Biological reduction of Np(V) and Np(V) citrate by metal-reducing bacteria.

Oxidized actinide species are often more mobile than reduced forms. Bioremediation strategies have been developed to exploit this chemistry and stabilize actinides in subsurface environments. We investigated the ability of metal-reducing bacteria Geobacter metallireducens and Shewanella oneidensis to enzymatically reduce Np(V) and Np(V) citrate, as well as the toxicity of Np(V) to these organisms. A toxic effect was observed for both bacteria at concentrations of > or = 4.0 mM Np(V) citrate. Below 2.0 mM Np(V) citrate, no toxic effect was observed and both Fe(III) and Np(V) were reduced.
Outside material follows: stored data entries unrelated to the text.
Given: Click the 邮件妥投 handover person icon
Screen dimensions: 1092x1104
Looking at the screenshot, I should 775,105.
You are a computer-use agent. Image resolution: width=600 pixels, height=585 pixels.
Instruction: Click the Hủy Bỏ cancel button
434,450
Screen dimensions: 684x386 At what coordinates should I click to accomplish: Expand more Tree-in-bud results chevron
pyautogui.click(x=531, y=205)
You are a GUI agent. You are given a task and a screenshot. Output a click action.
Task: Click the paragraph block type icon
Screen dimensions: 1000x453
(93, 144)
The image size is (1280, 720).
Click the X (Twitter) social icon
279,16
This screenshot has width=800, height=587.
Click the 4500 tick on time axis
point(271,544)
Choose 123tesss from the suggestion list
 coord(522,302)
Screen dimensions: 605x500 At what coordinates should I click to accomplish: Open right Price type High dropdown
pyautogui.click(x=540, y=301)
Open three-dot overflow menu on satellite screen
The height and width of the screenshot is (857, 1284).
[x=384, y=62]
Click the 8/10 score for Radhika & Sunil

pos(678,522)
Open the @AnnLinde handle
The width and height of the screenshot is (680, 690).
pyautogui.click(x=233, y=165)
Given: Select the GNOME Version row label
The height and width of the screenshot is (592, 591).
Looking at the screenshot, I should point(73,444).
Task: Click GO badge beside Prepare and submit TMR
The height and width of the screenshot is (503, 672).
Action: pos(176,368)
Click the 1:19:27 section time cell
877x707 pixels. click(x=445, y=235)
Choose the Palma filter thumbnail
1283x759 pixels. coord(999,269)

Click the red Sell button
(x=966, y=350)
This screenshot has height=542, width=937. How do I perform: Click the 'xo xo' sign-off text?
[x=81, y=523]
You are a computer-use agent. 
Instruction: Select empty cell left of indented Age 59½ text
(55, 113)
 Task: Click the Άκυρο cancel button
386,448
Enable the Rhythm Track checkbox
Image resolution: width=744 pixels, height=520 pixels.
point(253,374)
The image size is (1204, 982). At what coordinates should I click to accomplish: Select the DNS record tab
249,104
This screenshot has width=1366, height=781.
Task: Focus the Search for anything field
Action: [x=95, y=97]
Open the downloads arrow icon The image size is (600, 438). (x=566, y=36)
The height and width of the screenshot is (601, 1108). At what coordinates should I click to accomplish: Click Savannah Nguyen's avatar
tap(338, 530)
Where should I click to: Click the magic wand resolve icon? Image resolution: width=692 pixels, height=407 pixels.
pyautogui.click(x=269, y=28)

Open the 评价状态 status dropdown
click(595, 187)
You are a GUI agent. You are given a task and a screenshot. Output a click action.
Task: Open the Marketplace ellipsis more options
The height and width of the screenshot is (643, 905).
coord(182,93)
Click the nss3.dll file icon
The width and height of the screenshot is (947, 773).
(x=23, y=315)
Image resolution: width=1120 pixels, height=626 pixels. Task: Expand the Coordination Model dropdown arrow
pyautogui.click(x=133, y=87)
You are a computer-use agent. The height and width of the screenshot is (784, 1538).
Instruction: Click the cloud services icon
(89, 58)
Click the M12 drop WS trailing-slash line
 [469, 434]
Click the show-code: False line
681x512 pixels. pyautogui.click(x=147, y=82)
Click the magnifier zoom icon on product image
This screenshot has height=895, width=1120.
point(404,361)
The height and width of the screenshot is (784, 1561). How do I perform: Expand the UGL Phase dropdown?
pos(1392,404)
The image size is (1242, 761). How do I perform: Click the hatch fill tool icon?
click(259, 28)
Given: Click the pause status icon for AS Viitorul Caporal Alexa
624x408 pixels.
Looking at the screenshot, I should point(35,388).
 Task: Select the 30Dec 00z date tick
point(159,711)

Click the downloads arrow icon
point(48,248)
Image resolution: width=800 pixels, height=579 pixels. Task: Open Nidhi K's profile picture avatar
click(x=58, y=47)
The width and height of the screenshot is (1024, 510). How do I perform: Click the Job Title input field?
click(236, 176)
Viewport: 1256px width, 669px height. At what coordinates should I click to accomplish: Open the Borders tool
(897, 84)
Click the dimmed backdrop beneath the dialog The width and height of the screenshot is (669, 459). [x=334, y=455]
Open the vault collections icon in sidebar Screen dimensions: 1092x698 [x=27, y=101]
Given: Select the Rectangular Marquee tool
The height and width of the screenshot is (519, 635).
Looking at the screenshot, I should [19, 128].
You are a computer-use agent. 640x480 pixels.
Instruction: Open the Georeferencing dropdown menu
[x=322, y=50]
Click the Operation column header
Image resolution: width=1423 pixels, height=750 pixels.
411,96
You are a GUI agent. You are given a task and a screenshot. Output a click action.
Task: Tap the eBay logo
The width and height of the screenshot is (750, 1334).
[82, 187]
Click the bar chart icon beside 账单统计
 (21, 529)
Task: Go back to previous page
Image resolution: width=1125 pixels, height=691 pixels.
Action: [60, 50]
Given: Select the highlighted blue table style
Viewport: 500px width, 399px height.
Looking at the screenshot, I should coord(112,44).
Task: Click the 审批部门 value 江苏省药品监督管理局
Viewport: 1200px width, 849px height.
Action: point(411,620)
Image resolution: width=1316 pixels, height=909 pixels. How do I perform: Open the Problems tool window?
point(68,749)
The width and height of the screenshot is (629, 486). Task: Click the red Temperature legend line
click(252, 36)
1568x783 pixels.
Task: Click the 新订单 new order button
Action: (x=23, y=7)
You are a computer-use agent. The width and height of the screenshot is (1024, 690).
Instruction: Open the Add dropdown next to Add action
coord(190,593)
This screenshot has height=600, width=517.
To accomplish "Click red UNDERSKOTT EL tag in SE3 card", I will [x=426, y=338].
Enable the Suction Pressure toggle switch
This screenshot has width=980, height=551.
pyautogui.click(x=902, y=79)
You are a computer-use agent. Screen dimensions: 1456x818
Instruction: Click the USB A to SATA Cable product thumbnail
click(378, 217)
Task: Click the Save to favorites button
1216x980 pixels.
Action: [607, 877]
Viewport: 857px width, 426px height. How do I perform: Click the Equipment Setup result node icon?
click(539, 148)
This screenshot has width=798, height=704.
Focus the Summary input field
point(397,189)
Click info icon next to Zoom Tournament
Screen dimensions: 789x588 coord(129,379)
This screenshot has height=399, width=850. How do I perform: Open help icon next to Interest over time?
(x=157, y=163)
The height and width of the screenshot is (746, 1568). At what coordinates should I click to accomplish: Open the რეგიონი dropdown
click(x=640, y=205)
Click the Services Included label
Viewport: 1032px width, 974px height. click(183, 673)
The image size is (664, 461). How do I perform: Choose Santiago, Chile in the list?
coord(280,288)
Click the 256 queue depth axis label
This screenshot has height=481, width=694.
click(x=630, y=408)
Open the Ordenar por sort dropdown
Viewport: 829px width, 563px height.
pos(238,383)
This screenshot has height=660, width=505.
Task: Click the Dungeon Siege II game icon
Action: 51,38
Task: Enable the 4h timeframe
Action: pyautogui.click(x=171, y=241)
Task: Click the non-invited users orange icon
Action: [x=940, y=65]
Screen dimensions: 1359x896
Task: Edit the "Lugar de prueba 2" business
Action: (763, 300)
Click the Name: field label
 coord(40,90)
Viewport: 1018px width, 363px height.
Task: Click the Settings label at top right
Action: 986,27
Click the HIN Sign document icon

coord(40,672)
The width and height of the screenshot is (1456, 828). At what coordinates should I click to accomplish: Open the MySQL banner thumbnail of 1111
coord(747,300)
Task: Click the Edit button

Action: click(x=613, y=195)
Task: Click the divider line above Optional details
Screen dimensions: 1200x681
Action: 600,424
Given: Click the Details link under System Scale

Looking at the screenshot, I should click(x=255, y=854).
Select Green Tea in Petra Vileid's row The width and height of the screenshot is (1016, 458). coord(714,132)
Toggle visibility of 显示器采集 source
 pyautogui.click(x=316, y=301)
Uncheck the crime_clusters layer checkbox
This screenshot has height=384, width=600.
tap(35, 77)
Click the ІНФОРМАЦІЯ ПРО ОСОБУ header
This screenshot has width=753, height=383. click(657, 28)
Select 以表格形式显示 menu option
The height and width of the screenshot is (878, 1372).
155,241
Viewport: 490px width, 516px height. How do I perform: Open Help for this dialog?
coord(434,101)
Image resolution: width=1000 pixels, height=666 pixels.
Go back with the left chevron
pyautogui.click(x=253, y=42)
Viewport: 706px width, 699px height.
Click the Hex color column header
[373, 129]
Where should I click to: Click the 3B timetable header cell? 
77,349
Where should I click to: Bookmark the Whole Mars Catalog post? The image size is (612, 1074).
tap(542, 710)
Cell suspensions of S. oneidensis were able to enzymatically reduce unchelated Np(V) to insoluble Np(IV)(s), but cell suspensions of G. metallireducens were unable to reduce Np(V). The addition of citrate enhanced the Np(V) reduction rate by S. oneidensisand enabled Np(V) reduction by G. metallireducens. The reduced form of neptunium remained soluble, presumably as a polycitrate complex. Growth was not observed for either organism when Np(V) or Np(V) citrate was provided as the sole terminal electron acceptor. Our results show that bacteria can enzymatically reduce Np(V) and Np(V) citrate, but that the immobilization of Np(IV) may be dependent on the abundance of complexing ligands.